Thursday, April 15, 2010

Butterflies on the March

March 21st, the first day of Spring, coincides with Benito Juarez's birthday.  Juarez was president of Mexico in the 1850-60's, the first native Indian president, and a Mexican hero. His birthday is a national holiday.  Like in the US, the big national holidays are now all celebrated on Mondays to give students and workers the benefit of three day weekends.

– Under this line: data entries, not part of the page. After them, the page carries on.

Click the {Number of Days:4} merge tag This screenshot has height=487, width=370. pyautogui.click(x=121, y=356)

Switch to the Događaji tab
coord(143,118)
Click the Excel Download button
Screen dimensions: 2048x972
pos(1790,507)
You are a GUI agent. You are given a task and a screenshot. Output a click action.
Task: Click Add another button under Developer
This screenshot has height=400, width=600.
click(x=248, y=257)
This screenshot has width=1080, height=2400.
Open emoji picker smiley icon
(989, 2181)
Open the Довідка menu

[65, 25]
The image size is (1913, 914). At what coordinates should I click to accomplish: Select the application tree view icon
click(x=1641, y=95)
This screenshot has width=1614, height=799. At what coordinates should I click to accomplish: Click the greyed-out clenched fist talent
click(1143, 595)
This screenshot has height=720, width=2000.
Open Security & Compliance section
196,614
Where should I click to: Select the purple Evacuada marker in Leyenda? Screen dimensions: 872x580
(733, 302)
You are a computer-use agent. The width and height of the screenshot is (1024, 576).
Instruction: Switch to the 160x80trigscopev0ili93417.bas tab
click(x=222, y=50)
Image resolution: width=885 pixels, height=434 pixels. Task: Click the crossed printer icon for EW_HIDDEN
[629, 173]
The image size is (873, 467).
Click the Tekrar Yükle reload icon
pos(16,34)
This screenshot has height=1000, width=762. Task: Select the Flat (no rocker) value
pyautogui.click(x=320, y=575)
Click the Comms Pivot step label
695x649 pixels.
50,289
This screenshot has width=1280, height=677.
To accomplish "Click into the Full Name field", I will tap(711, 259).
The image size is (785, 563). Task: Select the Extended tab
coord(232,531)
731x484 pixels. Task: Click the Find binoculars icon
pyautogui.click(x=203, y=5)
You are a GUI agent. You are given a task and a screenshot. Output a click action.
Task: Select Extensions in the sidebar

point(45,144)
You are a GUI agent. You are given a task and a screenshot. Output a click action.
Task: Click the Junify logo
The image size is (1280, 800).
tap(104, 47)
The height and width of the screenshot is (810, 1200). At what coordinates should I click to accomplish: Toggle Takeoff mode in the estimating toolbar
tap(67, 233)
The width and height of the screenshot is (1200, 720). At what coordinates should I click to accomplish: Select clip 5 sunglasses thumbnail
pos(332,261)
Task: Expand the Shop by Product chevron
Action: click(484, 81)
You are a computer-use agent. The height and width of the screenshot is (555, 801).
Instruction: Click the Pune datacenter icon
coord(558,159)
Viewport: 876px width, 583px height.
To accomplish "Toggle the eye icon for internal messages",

But the real first day of Spring is always the day of the Spring parade here in Morelia.  




This year the parade fell on a Friday and I MISSED IT because I was sick and slept in and wasn't  thinking  about the calendar!  So I was depressed the whole rest of the day because the Spring parade is one of my all time favorite events.  All the nursery school kids and kindergarteners dress like butterflies, bees, and furry animals and march the mile from our end of town to the front of the main cathedral.  In a city of a million, that's a lot of cute costumes.  When I finally got up to go to the pharmacy I met one post-parade straggler who happily posed for a photo.  Fortunately I have an archive of photos to share from other years.

If I was the governor of Morelia, I would make it a crime for mothers and teachers to get in the way once the parade has begun.  It's so hard to take good photos with all the adult intervention.  I like my bumble bees and butterflies unobstructed!  

Wednesday, April 7, 2010

Mexico City for Semana Santa

Semana Santa, the week leading up to Easter, is a national holiday in Mexico and many businesses and all schools are closed the entire week.  This means the air in Mexico City is cleaner than usual and traffic is way down.  Wealthy residents head for the beaches and the city provides a lot of free entrances and activities for the residents who stay.  It's a great time to visit!



I knew right away it was going to be a great time because we traveled there on one of the new two decker buses and got the front seats on the upper level.  What a view!  The scenery between Morelia and MC is mostly farmland, rolling hills and with a wide array of crops and little plowed fields.  There were even some snow covered mountains in the distance!  

The first day we went to the Delores Olmedo museum which is a large estate in the southern section of the city.  Delores O has one of the hugest Diego Rivera collections and as a painter I was very interested to see some of the large sketches he used to work out some of his  murals.  He was a master at breaking his subjects down into simple shapes.  I was just sorry that the Frieda Kahlo collection had been sent to Europe for the year.   But there was plenty of other interesting displays not to mention the grounds and the huge family of Mexican hairless (Xolo) dogs (a species popular with the Aztecs) in one of the gardens.


Also in the southern part of the city we visited Xochimilco and rented one of the zillion shallow boats and spent a couple of hours enjoying the garden centers along the canals.  Other boats had mariachi bands aboard, and some had little grills.  From one boat, Alice bought a roasted corn on the cob slathered with thick cream and sprinkled with cheese and chili powder.

The next day we went to Ciudad de Los NiƱos an indoor amusement park set up like a city in child scale.  Kids spend their five hours working at whatever industries interest them.  Each "work" session lasts around 20 minutes.  Most of the exhibits have corporate sponsors.  Kids can be firemen, dentists, brick layers, DJ's, newspaper employees, DHL delivery men, electrical repairmen, archeologists, hair dressers, McDonald's employees, perfume makers, Walmart clerks, veterinarians, performers, house painters, etc. etc. etc.  Five hours isn't nearly enough time.  Unless you're the parents.

There were several more art museums (Museo San Carlos, the MoMA in Chapultapec being my two favorites), the economics museum (more interesting than it may sound, even Alice will tell you), free bicycle rental for 3 hours in Chapultapec park AND next to the free bike rental they were giving away samples of Oreo cookies with little glasses of milk!  Does life get any better?

We rode the subway everywhere.  It was still pretty crowded even with most of the population on vacation.  But it's a cheap and easy way to get around (about 25 cents a ticket).   And at the end of every day we were exhausted.  Since we don't have a TV in Morelia we spent evenings watching Law and Order and House reruns in ENGLISH!  And we'd never seen any of them before!